◆ **How to complete this task**: Exactly the lines from the start of the entries through the line with "The width and height of the screenshot is (600, 480)." are required in the output, with no pictures among them.

◆ **Data excerpts**:
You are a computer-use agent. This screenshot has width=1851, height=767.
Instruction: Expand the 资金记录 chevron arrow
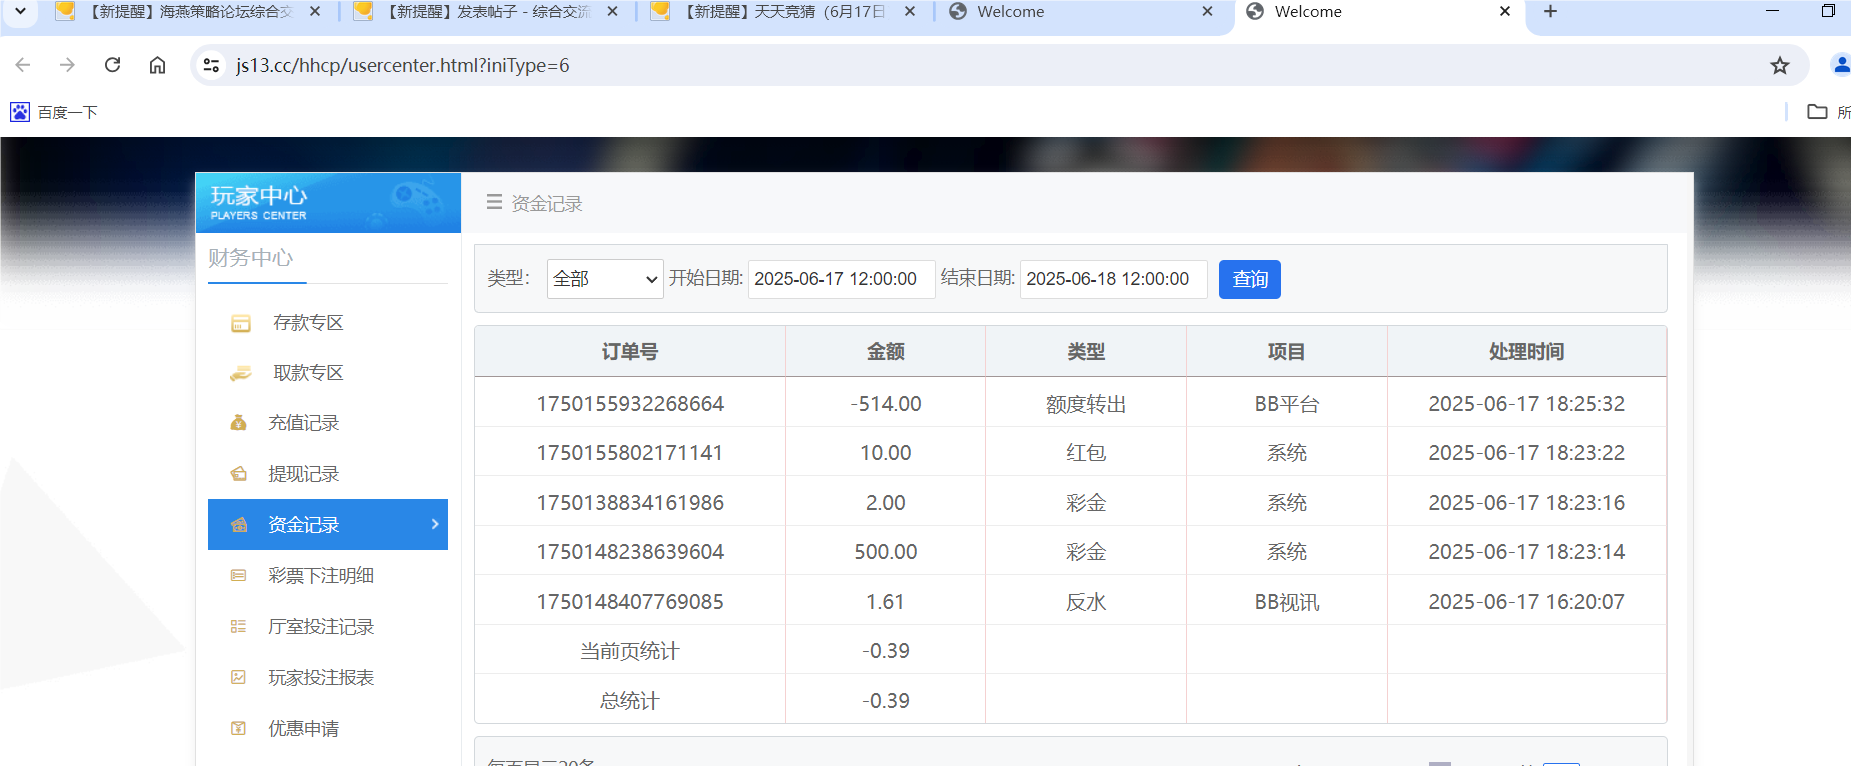click(x=435, y=524)

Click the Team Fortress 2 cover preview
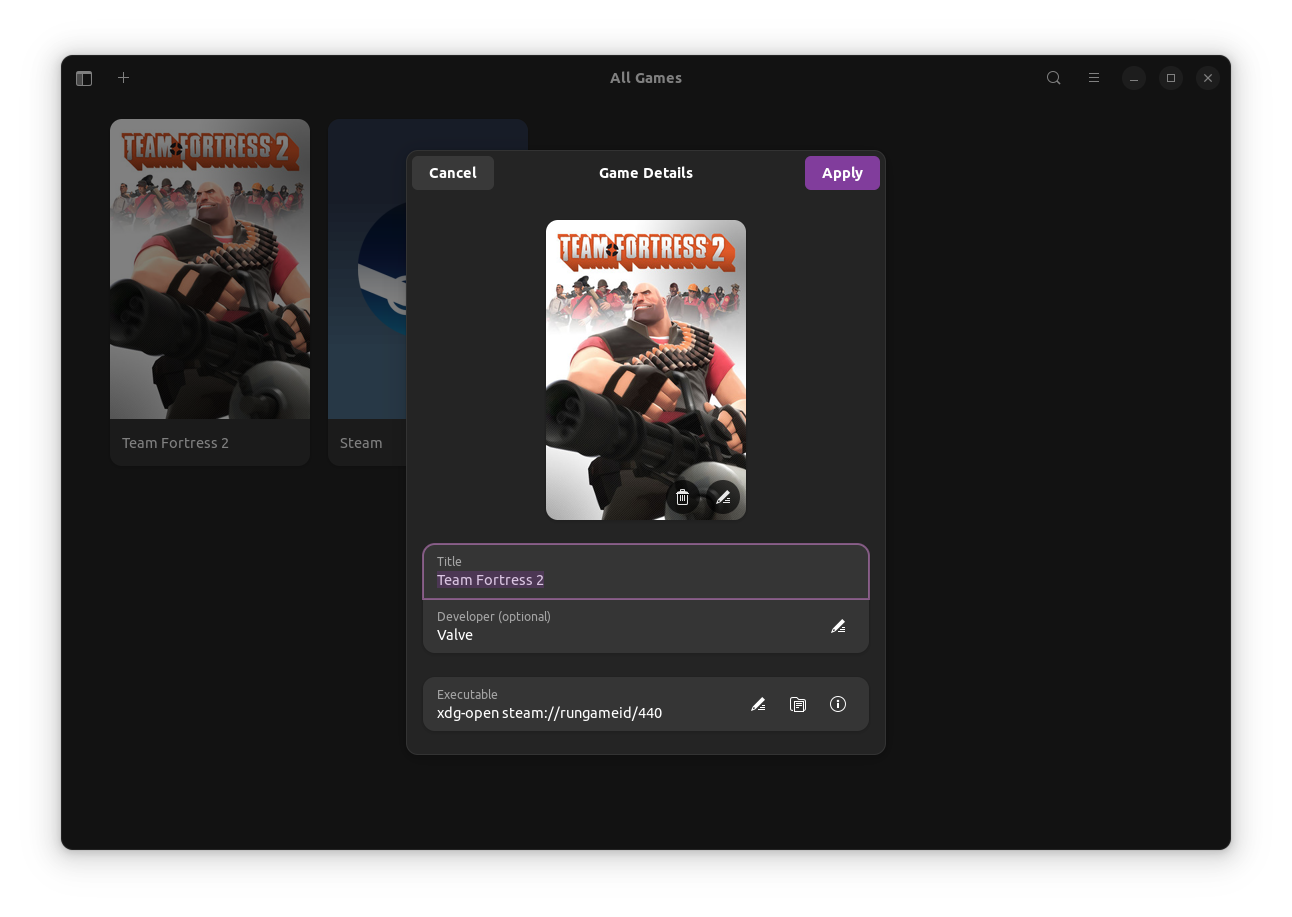click(645, 350)
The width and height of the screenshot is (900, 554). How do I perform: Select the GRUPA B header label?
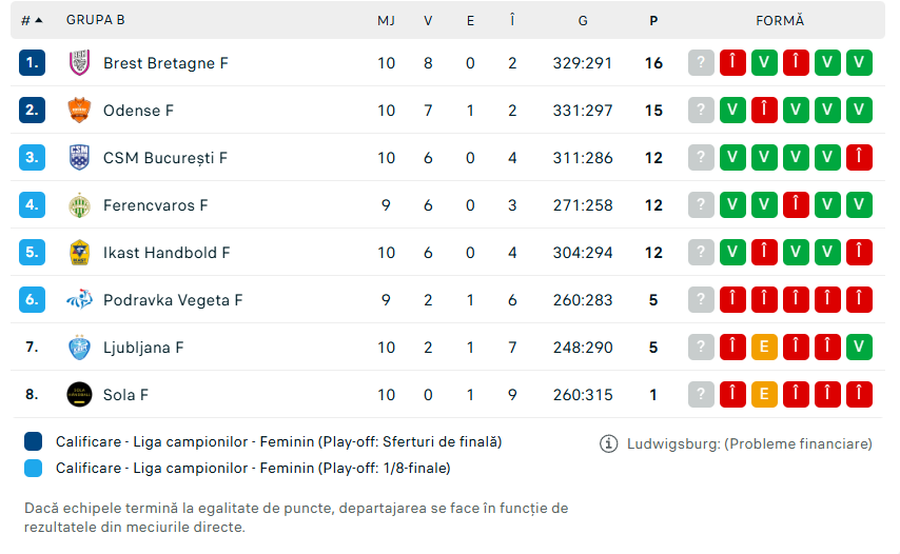point(96,20)
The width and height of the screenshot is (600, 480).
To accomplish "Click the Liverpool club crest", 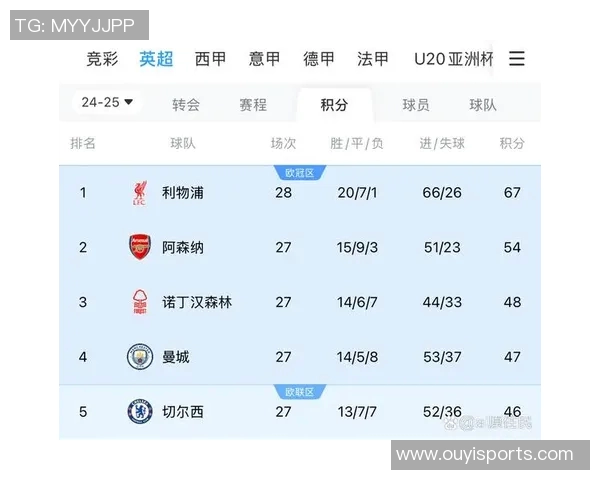I will coord(139,192).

◆ **Answer box**:
You are a computer-use agent. This screenshot has width=1851, height=767.
Instruction: Expand the 资金记录 chevron arrow
click(x=435, y=524)

Click the Team Fortress 2 cover preview
click(645, 350)
The width and height of the screenshot is (900, 554). How do I perform: Select the GRUPA B header label?
point(96,20)
The width and height of the screenshot is (600, 480).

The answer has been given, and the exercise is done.